記述課題:
[A] 瀬戸石皿の文章に述べられている理由をもとに、昔、大皿が重宝されたのはなぜかを一〜三文で説明しなさい。
[B] 瀬戸石皿の文章では、石皿は「煮しめ皿」のほかに何と呼ばれているか。

瀬戸石皿(部分) (著者蔵)
お正月なので、おめでたい「大福」文字が入った瀬戸石皿について書こうと思う。大福というとすぐに大福餅を思い浮かべてしまうが、大福餅を山盛りに積み上げるために作られた皿ではない。大福はBig Happinessの意味である。古伊万里では器の裏側に「富貴長春」などの吉祥文字を入れることがあるが、瀬戸石皿では裏側には何も書かず、皿の真ん中にどーんと文字や絵を入れるのが普通である。
石皿は「煮しめ皿」、「にしん皿」とも呼ばれる。野菜やにしんの煮物などを盛りつけるのに使われたのである。昔は大家族が多かったので大皿が重宝された。また江戸後期になると、町中はもちろん街道筋や峠にも、庶民向けの飲み屋や一膳飯屋などが増える。石皿はそのようなお店でも料理を盛りつけるのに使われたようだ。

提供資料:
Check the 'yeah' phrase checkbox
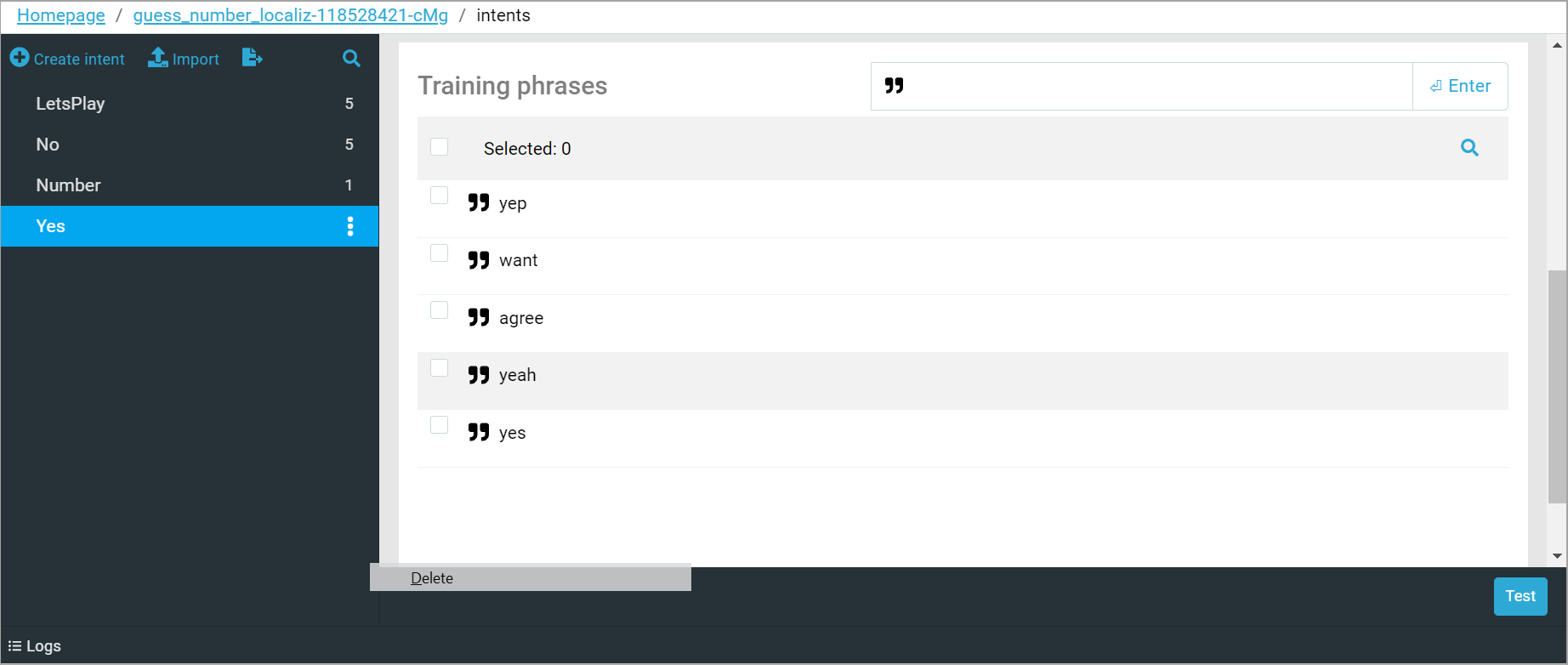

解答:
[A] 昔は大家族が多かったため、大皿が重宝された。

[B] 「にしん皿」と呼ばれている。